• **Problem to solve**
Write out every line of the data below verbatim, leaving out the pictures.

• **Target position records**

···

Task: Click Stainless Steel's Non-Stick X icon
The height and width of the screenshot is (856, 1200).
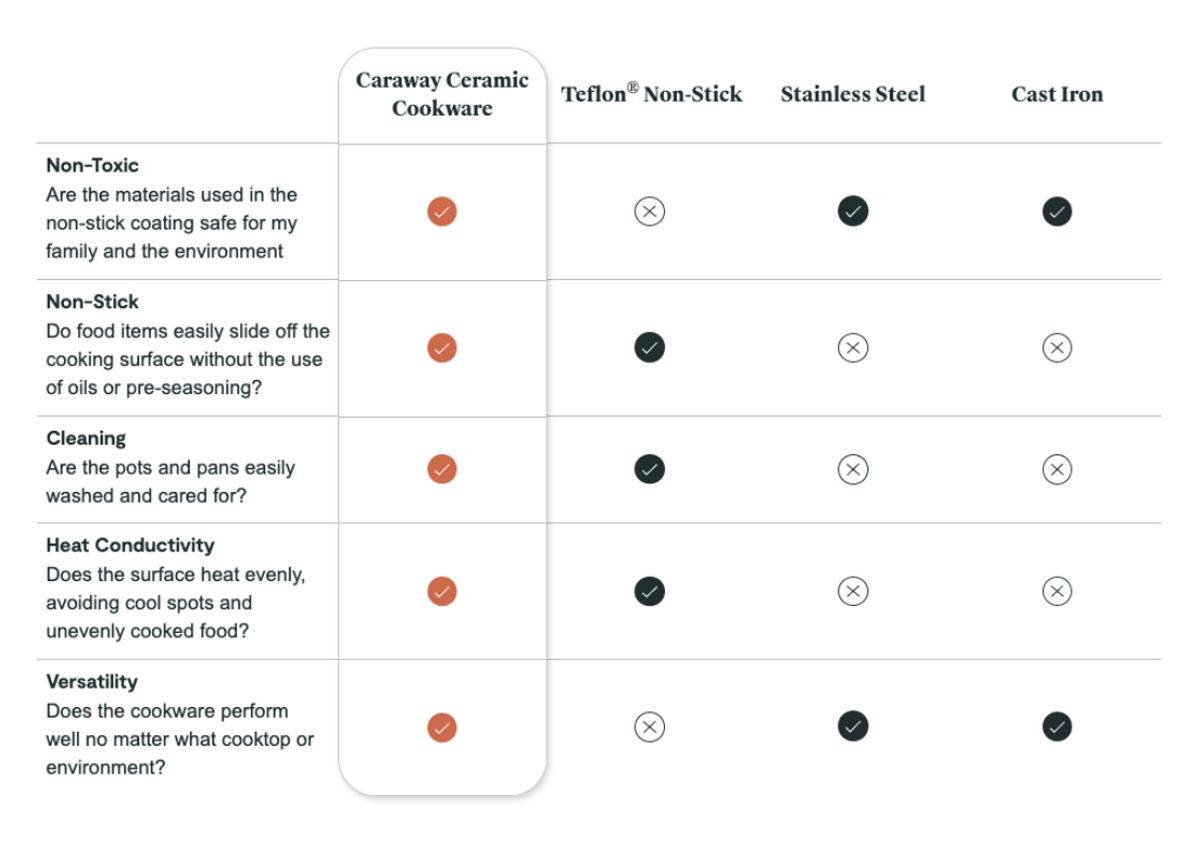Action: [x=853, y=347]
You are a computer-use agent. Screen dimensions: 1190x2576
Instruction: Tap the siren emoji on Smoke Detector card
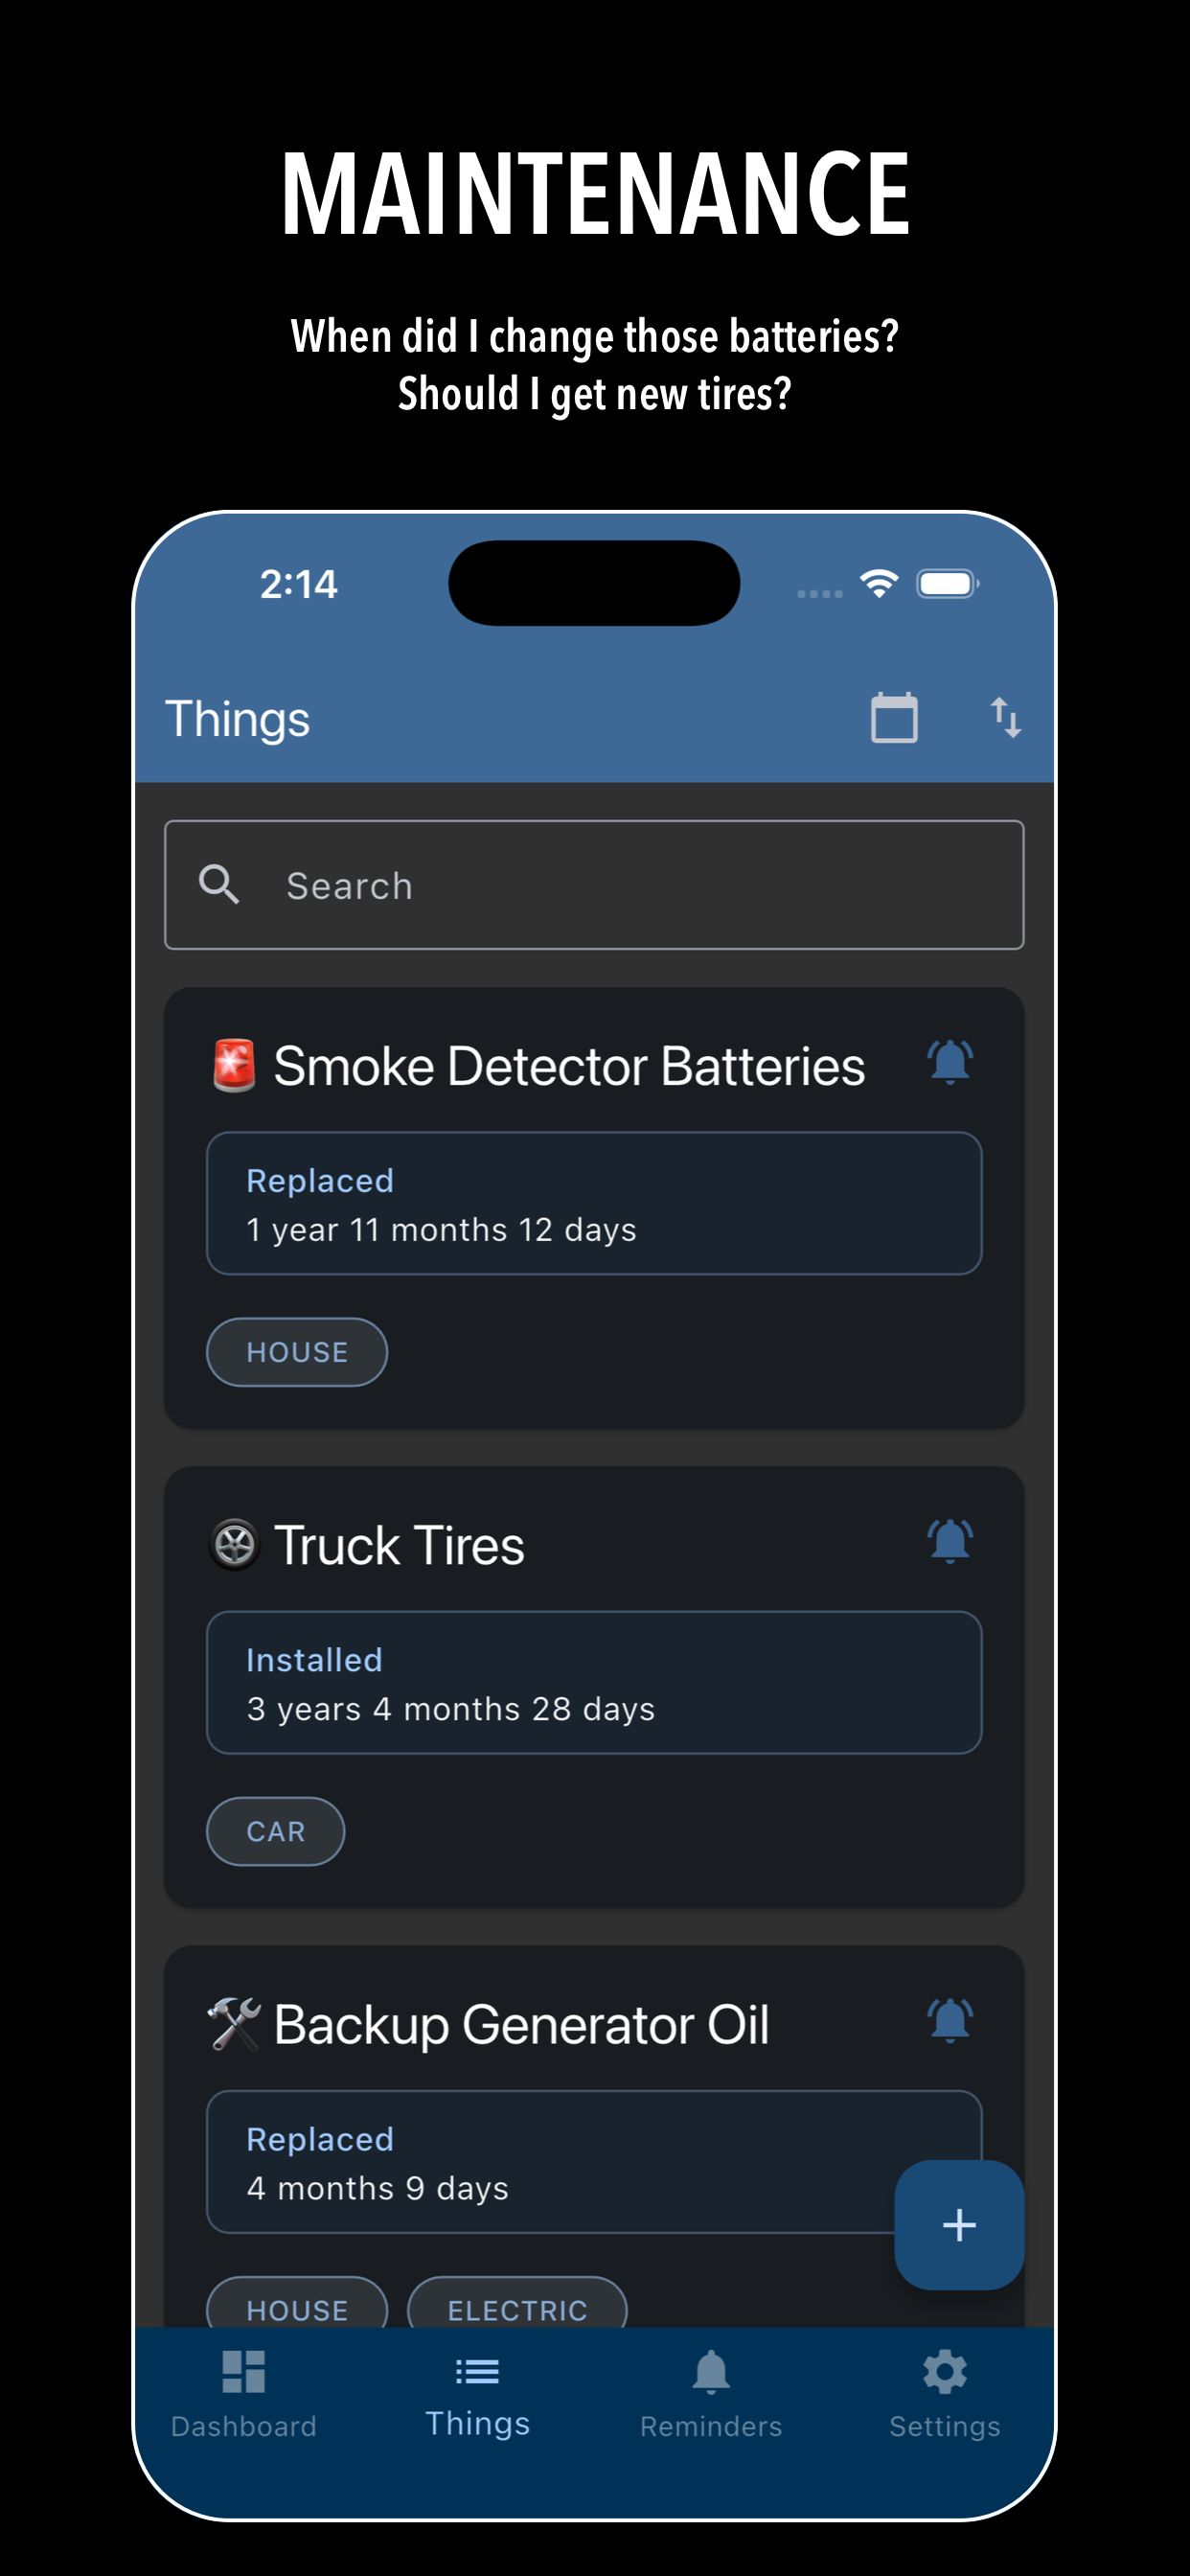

···

• **Reply**
Task: Click Stainless Steel's Non-Stick X icon
The height and width of the screenshot is (856, 1200).
Action: [x=853, y=347]
You are a computer-use agent. Screen dimensions: 1190x2576
Instruction: Tap the siren emoji on Smoke Detector card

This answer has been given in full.